同時に周りの人々がざわつく気配があり、何やら不穏な様子だった。


「はぁ!また勇者が?!」


「どこだよ!どこ?!」


「あのクソ野郎じゃねぇのか?!」


周囲から勇者への悪態が聞こえてくる。

コルリルとヒロシは不味い雰囲気を感じていた。


「ねえ?コルリル?勇者は王都じゃまだマシな評判何じゃなかったっけ??」


「そのはずなんですが、どうしたんだろう??」


二人で戸惑っていると先程まで陽気だった店長が底冷えするような声色で話しかけてきた。


「兄ちゃん、あんた勇者なんかい?」


「・・・まぁそうなってるみたいだね」


ヒロシは嘘はバレると判断し、正直に告げた。


「そうかい、じゃあ話は簡単だ、俺の店からとっとと失せな!

オメェらみたいなもんに食わせる飯はねぇ!!」


店長はヒロシ達の食事を地面に叩きつけ退店を命じた。

ヒロシはかなりイラッとしたが、コルリルは冷静に店長に話しかけていた。


「あの、すみません。
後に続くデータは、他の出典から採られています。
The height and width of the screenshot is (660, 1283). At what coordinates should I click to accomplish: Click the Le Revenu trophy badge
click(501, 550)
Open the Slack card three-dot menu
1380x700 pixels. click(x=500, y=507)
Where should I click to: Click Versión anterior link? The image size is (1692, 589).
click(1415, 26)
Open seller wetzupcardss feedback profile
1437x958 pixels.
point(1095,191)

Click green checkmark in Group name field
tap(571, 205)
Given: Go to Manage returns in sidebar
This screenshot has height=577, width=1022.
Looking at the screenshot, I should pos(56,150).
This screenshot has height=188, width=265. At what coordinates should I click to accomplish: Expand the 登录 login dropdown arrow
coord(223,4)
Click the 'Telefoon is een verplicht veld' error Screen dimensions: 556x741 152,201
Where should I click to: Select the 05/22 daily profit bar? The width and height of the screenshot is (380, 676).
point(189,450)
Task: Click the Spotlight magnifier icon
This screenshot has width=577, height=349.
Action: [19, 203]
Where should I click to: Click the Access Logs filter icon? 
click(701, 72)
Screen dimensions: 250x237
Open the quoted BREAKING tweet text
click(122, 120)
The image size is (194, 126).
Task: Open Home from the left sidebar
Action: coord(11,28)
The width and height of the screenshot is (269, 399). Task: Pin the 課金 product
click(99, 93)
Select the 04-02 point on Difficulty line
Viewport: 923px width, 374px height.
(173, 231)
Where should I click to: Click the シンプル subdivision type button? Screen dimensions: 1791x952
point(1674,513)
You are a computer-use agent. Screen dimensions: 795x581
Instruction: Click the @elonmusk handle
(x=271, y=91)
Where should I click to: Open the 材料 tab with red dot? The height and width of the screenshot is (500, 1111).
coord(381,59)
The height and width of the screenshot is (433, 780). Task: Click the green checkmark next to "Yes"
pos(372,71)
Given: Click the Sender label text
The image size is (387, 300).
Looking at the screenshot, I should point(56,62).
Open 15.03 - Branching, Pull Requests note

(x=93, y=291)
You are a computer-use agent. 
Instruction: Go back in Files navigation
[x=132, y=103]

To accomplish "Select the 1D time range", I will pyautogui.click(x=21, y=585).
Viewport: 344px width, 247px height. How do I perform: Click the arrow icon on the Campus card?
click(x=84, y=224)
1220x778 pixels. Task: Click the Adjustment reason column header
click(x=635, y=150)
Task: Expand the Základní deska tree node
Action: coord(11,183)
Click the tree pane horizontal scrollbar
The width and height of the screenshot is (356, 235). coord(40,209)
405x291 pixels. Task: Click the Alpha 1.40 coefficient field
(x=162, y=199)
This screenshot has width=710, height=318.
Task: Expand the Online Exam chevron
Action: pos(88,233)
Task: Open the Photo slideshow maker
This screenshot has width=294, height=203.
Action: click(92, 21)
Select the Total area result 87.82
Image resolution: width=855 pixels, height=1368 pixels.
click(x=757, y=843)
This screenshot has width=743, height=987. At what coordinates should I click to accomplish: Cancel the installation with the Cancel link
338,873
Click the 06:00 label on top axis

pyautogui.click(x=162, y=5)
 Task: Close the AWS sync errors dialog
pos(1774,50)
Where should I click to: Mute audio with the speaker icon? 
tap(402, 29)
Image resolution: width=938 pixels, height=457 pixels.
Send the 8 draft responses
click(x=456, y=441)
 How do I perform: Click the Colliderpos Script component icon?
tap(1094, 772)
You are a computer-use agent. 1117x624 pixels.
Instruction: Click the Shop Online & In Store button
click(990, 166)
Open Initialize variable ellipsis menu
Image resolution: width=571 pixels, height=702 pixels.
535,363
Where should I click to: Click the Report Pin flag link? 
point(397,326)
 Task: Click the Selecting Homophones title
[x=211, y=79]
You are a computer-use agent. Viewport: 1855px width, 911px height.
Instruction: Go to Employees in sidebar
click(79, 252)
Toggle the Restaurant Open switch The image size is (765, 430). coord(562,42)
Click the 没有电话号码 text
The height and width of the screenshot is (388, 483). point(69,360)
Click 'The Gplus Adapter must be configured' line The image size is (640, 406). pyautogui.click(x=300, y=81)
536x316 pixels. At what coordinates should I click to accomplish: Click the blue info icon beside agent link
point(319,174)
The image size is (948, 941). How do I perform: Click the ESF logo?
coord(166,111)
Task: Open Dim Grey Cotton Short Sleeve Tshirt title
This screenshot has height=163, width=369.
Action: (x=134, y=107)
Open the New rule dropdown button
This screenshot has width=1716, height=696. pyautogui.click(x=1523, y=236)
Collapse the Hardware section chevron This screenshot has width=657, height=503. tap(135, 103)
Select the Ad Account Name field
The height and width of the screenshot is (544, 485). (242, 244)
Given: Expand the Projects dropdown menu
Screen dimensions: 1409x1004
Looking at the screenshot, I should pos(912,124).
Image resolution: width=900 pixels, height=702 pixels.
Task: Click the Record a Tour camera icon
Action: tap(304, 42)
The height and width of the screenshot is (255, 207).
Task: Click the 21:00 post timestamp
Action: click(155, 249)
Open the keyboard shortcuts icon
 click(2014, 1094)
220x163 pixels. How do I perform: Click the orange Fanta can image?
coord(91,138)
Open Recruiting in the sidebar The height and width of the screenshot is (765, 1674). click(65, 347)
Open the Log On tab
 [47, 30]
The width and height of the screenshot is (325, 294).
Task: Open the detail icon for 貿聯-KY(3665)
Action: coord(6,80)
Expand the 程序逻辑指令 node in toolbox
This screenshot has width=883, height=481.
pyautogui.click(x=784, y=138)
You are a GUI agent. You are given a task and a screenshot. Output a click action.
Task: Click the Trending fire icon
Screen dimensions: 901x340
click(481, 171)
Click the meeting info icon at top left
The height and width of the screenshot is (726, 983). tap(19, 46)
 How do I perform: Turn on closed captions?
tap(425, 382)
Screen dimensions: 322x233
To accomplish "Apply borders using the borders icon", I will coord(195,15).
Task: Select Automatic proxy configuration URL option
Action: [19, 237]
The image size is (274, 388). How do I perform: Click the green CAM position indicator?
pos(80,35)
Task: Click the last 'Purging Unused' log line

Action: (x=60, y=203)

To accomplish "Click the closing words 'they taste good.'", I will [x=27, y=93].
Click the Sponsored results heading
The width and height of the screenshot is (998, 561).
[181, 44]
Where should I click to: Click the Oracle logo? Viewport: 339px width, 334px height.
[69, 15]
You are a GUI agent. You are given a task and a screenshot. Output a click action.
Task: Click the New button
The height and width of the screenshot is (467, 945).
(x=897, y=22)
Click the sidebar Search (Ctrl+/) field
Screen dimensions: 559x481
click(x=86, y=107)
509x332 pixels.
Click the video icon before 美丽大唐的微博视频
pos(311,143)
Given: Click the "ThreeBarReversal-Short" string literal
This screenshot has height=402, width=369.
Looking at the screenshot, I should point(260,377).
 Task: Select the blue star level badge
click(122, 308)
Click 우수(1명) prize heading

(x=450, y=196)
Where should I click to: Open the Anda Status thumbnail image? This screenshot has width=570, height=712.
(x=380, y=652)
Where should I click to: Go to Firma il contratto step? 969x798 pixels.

私達なにかお気に障る事をしてしまったでしょうか??

それとも勇者がなにか??」


「おうおう!お気に障るもクソもねぇもんだ!

コイツは新しくきた勇者なんだろう?!

こんな下町にも王宮の情報は降りてくんだよ!」


店長は怒りに震えながらヒロシを指差した。

ヒロシとしては何がそんなに怒る事なのかわからないので、黙って肩をすくめるしかなかった。


「いいか!オメェのお仲間の勇者は俺達に・・・」


ギィガァァァア!!!


店長の言葉を遮るようにとてつもない咆哮が周囲に響き渡った。

群衆は耳を押さえたり、キョロキョロと辺りを見渡していた。

ヒロシにはすぐに誰が咆哮を発したかわかった。

魔族だ。


キィーー!!


咆哮に呼応するように空から大きな何かが王都に飛来した。

頭は鳥、身体は獣、大きな翼を羽ばたかせ現れたのは。


「ヒ、ヒロシ様!グリフォンです!!」


コルリルの絶叫が小さな店中に響き渡った。